Work order A — Rewrite the paragraph of the ampicillin–sulbactam study abstract that begins "Antibiotic concentrations must be maintained" as a short bulleted list that keeps its main facts.
Work order B — Write the next part of the ampicillin–sulbactam study text, starting after its final sentence.

Document extract —

____

Antibiotic concentrations must be maintained at an adequate level throughout cardiovascular surgery to prevent surgical site infection. This study aimed to determine the most appropriate timing for intraoperative repeated dosing of ampicillin–sulbactam, a commonly used antibiotic prophylaxis regimen, to maintain adequate concentrations throughout the course of cardiovascular surgery with cardiopulmonary bypass (CPB). The total plasma concentrations of ampicillin were monitored in 8 patients after ampicillin (1 g)–sulbactam (0.5 g) administration via initial intravenous infusion and subsequent CPB priming. Pharmacokinetic parameters were estimated and used to predict the free plasma concentrations of ampicillin. The mean values for the volume of distribution, elimination rate constant, elimination half-life, and total clearance of ampicillin were 15.8±4.1 L, 0.505±0.186 h−1, 1.52±0.47 h, and 7.72±2.72 L/h, respectively. When ampicillin (1 g)–sulbactam (0.5 g) was intravenously administered every 3, 4, 6, and 12 h after the start of CPB, the predicted free trough plasma concentrations of ampicillin were 15.20, 8.25, 2.74, and 0.13 µg/mL, respectively. Therefore, an every-6-h regimen was needed to maintain the free ampicillin concentration at more than 2 µg/mL during cardiovascular surgery with CPB. We suggest that the dose and dosing interval for ampicillin–sulbactam should be adjusted to optimize the efficacy and safety of treatment, according to the minimum inhibitory concentrations for methicillin-sensitive Staphylococcus aureus isolates at each institution. Registration number: UMIN000007356.

____

(Stored records)
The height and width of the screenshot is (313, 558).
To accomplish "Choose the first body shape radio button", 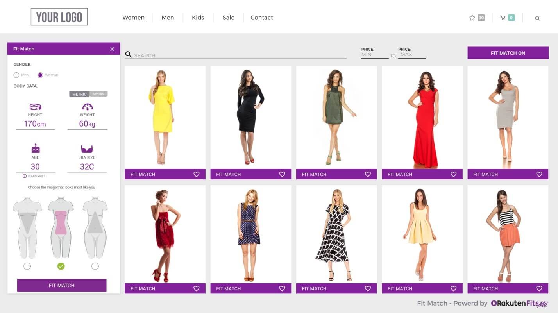I will pyautogui.click(x=27, y=266).
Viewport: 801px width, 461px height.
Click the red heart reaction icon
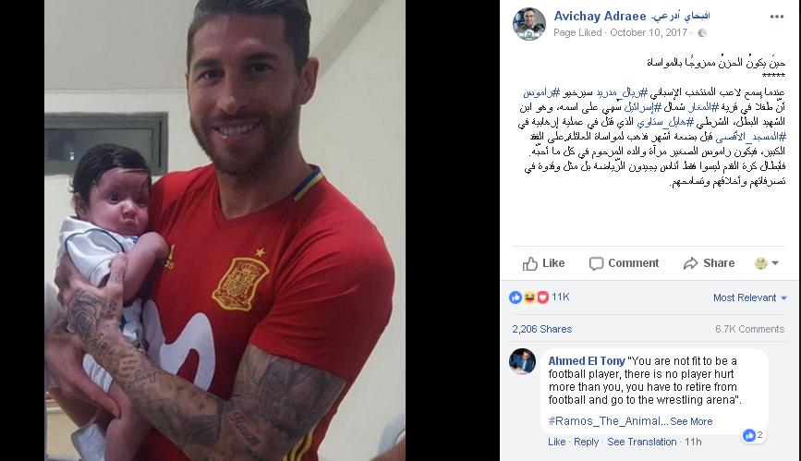tap(542, 297)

____

Written reply A —
- Aim: find the best timing for intraoperative repeat doses of ampicillin–sulbactam so that adequate antibiotic levels last throughout cardiovascular surgery with cardiopulmonary bypass (CPB) and prevent surgical site infection.
- Method: total plasma ampicillin was monitored in 8 patients given ampicillin (1 g)–sulbactam (0.5 g) by initial intravenous infusion and then in the CPB priming. The estimated pharmacokinetic parameters were used to predict free plasma ampicillin concentrations.
- Mean ampicillin parameters: volume of distribution 15.8±4.1 L, elimination rate constant 0.505±0.186 h−1, half-life 1.52±0.47 h, total clearance 7.72±2.72 L/h.
- Predicted free trough concentrations when redosing every 3, 4, 6 and 12 h after CPB start: 15.20, 8.25, 2.74 and 0.13 µg/mL.
- Conclusion: an every-6-h regimen was needed to keep free ampicillin above 2 µg/mL during the surgery.
- Recommendation: adjust the dose and interval to each institution's minimum inhibitory concentrations for methicillin-sensitive Staphylococcus aureus isolates.
- Registration number: UMIN000007356.

Written reply B —
The United States Centers for Disease Control National Nosocomial Infections Surveillance system demonstrated that surgical site infection (SSI) is the most frequently reported nosocomial infection, accounting for 14–16% of such infections among hospitalized patients and 38% in surgical patients.1) According to the Japan Nosocomial Infections Surveillance Open Report 2013, the incidence of SSI in cardiovascular surgery was 1.5–4.8%.2)

Postoperative SSIs are a major cause of postoperative morbidity and mortality in patients undergoing cardiac surgery. SSIs of the sternal wound and underlying mediastinum occur in 0.4–4% of cardiac surgical operations.3) The administration of antibiotic prophylaxis in patients treated with cardiothoracic operations can reduce the rate of SSI, and placebo-controlled trials of cardiothoracic antibiotic prophylaxis have found a benefit in preventing postoperative wound infections.4)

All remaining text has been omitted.